However, I find this logic to be somewhat strange. For example, suppose we have a Lagrangian $$\mathcal{L} = \phi^{*}(\Box + m^{2}) \phi + \frac{\lambda}{3!} \phi^{3}.$$ Then after imposing a transformation such that $\phi \rightarrow - \phi$, we see that $\mathcal{L}$ is not invariant under this. Then we just simply say that this Lagrangian does not have this symmetry and go on.

But the argument on the action of $C$, $P$ and $T$ doesn't go this way. We first declare that the Lagrangian we are interested in must be invariant under $C$, $P$ and $T$, and adjust the action of them on various objects to make that happen. For example, Schwartz says that the QED interaction term $eA_{\mu} \bar{\psi} \gamma^{\mu} \psi$ should be invariant under Lorentz transformations, and since $$C : \bar{\psi} \gamma^{\mu} \psi \rightarrow - \bar{\psi} \gamma^{\mu} \psi,$$ he declares that $C: A_{\mu} \rightarrow -A_{\mu}$. (Schwartz, Quantum Field Theory and the Standard Model, p.194~195))

Data excerpts —
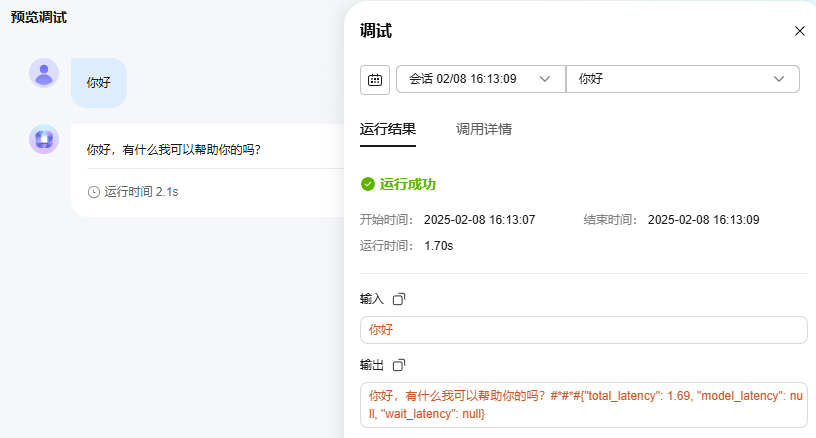
Task: Click the clock icon beside 运行时间 2.1s
Action: tap(94, 191)
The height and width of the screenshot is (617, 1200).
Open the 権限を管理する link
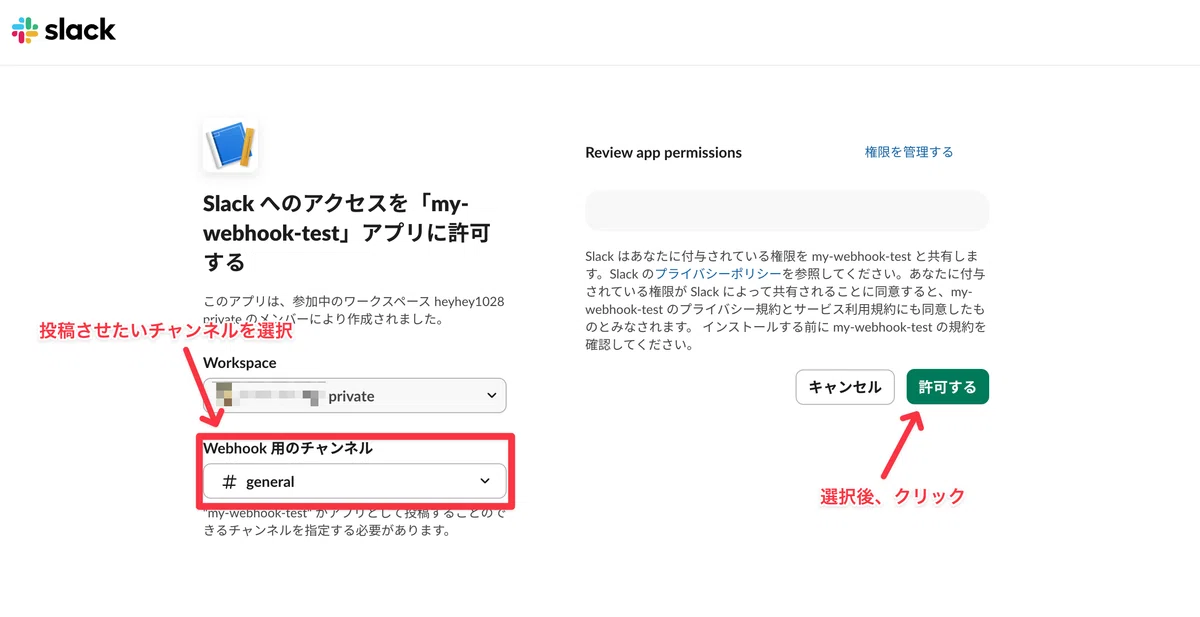(x=909, y=152)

Problems to work on —
1/ Return the part of the physics excerpt above from "But the argument" up to and including "Standard Model, p.194~195))", copied word for word.
2/ In the physics excerpt above, what change to the field is the example Lagrangian not invariant under?
3/ Based on the physics excerpt above, answer yes or no to each statement and quote the words that decide it. (a) The writer finds the logic somewhat strange. (b) For C, P and T, their action on objects is set first, and the Lagrangian is then checked for invariance. (c) The cited pages of Schwartz's book are 194 to 195.

Answers for the tasks —
1/
But the argument on the action of $C$, $P$ and $T$ doesn't go this way. We first declare that the Lagrangian we are interested in must be invariant under $C$, $P$ and $T$, and adjust the action of them on various objects to make that happen. For example, Schwartz says that the QED interaction term $eA_{\mu} \bar{\psi} \gamma^{\mu} \psi$ should be invariant under Lorentz transformations, and since $$C : \bar{\psi} \gamma^{\mu} \psi \rightarrow - \bar{\psi} \gamma^{\mu} \psi,$$ he declares that $C: A_{\mu} \rightarrow -A_{\mu}$. (Schwartz, Quantum Field Theory and the Standard Model, p.194~195))

2/ Flipping its sign, φ → −φ.

3/
(a) Yes: "I find this logic to be somewhat strange."
(b) No: "adjust the action of them on various objects to make that happen"
(c) Yes: "p.194~195"